Binary search is \(O(\log n)\). Can you express this as a decreases clause in Dafny?

Add decreases hi - lo to the loop:

  while lo <= hi
    invariant 0 <= lo <= a.Length
    invariant -1 <= hi < a.Length
    invariant forall k :: 0 <= k < lo ==> a[k] != target
    invariant forall k :: hi < k < a.Length ==> a[k] != target
    decreases hi - lo
  {
    var mid := (lo + hi) / 2;
    if a[mid] == target {
      return mid;
    } else if a[mid] < target {
      lo := mid + 1;
    } else {
      hi := mid - 1;
    }
  }

Why does hi - lo decrease in every branch? In the a[mid] < target branch, lo increases to mid + 1, so hi - lo decreases. In the a[mid] > target branch, hi decreases to mid - 1, so hi - lo decreases. In the a[mid] == target branch, we return immediately, so the loop doesn’t continue.

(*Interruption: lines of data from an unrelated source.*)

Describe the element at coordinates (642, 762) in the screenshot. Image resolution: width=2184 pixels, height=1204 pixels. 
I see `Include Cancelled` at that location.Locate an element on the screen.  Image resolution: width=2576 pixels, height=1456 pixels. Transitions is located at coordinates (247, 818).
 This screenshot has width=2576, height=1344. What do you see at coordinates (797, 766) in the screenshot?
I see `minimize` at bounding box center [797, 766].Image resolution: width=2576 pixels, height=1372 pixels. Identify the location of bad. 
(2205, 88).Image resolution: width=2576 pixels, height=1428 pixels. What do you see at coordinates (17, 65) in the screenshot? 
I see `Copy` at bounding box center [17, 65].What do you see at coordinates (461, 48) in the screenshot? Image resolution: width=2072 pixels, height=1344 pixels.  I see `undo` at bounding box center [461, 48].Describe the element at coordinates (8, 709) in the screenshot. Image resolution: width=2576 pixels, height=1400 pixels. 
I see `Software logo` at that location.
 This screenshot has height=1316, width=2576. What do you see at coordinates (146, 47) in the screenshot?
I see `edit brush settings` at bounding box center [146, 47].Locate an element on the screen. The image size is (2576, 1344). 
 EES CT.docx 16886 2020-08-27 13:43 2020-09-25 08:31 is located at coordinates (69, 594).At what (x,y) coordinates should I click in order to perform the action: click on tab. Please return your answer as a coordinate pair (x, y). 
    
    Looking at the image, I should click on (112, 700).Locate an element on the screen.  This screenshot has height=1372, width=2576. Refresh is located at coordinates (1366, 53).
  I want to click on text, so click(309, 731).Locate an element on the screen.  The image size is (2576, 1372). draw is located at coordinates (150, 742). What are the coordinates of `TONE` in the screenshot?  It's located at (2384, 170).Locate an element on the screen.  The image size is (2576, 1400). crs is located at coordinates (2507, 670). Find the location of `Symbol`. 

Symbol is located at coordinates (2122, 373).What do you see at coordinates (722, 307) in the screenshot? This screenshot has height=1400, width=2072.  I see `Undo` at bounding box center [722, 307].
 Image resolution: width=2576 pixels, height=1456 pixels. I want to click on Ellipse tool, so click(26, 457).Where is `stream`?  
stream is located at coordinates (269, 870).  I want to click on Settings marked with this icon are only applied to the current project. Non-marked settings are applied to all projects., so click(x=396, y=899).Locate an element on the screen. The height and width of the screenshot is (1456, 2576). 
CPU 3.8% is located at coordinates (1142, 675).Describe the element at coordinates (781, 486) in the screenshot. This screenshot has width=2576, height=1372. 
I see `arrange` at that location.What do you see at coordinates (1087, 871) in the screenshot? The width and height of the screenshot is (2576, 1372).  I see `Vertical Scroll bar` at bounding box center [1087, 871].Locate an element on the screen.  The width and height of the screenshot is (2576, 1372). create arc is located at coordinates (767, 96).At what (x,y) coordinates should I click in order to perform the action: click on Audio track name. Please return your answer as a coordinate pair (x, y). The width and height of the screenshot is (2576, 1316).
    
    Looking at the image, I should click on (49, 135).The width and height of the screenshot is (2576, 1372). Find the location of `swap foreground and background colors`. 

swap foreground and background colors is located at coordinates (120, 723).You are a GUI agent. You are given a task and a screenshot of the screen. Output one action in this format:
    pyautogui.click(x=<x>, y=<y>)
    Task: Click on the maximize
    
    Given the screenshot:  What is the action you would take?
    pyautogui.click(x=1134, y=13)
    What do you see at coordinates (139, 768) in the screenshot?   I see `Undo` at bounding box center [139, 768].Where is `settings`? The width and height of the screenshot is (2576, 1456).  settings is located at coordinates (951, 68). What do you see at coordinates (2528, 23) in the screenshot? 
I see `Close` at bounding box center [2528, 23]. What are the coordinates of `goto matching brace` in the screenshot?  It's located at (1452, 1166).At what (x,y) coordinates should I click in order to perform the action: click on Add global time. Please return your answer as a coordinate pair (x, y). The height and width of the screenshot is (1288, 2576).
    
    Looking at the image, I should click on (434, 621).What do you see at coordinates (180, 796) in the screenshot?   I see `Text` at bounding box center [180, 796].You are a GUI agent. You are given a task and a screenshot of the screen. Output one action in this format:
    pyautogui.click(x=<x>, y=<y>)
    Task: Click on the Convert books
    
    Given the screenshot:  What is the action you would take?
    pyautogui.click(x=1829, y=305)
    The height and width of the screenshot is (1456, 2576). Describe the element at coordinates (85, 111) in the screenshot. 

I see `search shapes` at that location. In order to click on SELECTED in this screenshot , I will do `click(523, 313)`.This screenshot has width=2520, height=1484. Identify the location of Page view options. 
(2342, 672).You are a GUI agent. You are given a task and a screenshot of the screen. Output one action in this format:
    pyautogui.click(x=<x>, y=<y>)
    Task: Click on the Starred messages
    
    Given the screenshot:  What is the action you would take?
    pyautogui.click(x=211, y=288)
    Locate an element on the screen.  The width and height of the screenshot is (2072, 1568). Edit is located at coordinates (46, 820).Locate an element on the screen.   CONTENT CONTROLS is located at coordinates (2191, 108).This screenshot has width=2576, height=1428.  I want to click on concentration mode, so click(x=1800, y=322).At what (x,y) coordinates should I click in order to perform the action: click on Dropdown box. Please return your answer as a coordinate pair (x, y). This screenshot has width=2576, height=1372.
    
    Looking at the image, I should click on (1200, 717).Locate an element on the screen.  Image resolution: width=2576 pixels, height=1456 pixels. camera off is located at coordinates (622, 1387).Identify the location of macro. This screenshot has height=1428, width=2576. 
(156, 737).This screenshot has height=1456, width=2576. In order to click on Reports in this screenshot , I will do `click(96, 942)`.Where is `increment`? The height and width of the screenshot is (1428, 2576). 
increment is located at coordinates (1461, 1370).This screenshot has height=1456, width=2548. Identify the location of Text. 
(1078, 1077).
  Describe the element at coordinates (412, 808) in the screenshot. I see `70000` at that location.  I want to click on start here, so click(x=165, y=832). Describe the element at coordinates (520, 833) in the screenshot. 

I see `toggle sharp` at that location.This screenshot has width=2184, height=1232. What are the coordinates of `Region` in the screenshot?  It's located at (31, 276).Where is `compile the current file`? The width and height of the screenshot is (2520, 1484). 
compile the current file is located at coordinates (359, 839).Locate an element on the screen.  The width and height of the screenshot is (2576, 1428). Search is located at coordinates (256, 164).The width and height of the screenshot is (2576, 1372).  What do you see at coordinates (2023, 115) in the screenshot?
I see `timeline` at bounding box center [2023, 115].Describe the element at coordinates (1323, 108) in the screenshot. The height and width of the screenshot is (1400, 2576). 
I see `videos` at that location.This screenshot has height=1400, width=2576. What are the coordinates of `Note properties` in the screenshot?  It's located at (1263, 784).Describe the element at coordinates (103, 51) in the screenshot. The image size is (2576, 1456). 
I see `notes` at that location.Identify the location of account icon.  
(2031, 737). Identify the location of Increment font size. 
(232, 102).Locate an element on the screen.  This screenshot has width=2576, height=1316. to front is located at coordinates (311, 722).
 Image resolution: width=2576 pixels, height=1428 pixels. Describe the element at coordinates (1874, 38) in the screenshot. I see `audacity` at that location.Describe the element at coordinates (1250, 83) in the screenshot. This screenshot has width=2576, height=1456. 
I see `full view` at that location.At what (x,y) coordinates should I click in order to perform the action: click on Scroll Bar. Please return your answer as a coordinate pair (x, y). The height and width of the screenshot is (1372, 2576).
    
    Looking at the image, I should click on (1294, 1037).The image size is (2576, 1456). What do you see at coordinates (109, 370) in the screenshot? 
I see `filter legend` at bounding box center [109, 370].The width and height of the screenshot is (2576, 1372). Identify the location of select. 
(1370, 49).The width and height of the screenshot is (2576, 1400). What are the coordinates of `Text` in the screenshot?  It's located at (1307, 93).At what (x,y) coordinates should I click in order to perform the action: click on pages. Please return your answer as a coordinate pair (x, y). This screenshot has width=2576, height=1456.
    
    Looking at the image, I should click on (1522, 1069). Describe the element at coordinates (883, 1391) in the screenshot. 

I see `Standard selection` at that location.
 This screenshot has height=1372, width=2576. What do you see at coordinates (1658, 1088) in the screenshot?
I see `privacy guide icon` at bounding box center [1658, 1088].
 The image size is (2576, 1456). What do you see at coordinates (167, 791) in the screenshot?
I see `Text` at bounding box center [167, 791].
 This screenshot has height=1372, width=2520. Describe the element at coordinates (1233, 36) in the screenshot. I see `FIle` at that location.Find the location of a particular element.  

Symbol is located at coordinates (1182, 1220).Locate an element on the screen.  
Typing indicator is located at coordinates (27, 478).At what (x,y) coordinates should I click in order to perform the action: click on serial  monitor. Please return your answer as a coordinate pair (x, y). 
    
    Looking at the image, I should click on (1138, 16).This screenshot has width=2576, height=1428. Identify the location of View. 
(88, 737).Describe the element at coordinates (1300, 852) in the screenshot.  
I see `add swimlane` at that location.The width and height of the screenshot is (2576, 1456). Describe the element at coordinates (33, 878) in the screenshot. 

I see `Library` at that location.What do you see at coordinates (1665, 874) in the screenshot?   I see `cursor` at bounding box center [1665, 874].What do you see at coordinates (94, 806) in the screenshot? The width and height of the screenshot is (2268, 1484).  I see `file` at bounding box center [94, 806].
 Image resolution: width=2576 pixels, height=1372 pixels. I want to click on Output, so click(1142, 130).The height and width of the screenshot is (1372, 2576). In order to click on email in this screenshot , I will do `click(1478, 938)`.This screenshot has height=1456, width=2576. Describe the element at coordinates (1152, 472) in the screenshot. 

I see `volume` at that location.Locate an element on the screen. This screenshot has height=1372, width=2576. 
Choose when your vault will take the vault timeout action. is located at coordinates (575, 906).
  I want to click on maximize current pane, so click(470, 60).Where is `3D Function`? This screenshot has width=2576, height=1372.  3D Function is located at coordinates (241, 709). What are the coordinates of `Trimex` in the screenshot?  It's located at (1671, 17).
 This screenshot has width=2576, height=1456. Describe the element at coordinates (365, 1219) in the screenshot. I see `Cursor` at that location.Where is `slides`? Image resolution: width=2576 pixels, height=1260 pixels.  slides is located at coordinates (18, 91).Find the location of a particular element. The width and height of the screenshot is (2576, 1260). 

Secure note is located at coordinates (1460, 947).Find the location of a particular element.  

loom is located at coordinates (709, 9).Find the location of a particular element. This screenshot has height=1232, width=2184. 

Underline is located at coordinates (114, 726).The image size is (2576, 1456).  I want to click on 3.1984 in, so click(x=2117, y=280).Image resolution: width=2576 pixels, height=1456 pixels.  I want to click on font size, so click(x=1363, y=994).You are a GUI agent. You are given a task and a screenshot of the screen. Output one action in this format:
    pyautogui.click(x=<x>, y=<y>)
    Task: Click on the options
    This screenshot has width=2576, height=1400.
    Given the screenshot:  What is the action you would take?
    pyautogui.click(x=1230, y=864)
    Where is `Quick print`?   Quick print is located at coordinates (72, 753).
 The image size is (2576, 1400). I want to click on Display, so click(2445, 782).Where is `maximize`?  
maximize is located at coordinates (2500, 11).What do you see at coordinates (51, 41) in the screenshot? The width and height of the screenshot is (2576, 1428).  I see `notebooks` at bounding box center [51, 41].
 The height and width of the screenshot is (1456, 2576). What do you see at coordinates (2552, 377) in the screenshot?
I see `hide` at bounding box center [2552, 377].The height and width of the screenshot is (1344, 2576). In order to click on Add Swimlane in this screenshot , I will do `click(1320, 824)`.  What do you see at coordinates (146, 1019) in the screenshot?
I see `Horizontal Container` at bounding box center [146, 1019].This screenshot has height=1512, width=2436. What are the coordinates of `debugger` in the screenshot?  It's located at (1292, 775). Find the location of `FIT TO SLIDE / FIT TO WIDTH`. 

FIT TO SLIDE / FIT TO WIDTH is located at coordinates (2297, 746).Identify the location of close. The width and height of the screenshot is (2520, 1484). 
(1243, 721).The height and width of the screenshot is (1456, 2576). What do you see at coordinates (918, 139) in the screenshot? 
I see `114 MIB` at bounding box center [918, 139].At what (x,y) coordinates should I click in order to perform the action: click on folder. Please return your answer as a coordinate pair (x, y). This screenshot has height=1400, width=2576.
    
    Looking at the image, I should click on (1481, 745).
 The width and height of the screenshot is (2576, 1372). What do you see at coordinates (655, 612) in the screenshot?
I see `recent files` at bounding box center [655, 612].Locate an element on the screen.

Note that decreases doesn’t directly express \(O(\log n)\) — it only proves termination. But the connection is there: hi - lo starts at \(n - 1\) and roughly halves each iteration (since mid is the midpoint), so it reaches 0 after about \(\log_2 n\) steps. Dafny doesn’t reason about runtime complexity, but the decreases clause captures the same quantity that the complexity analysis uses.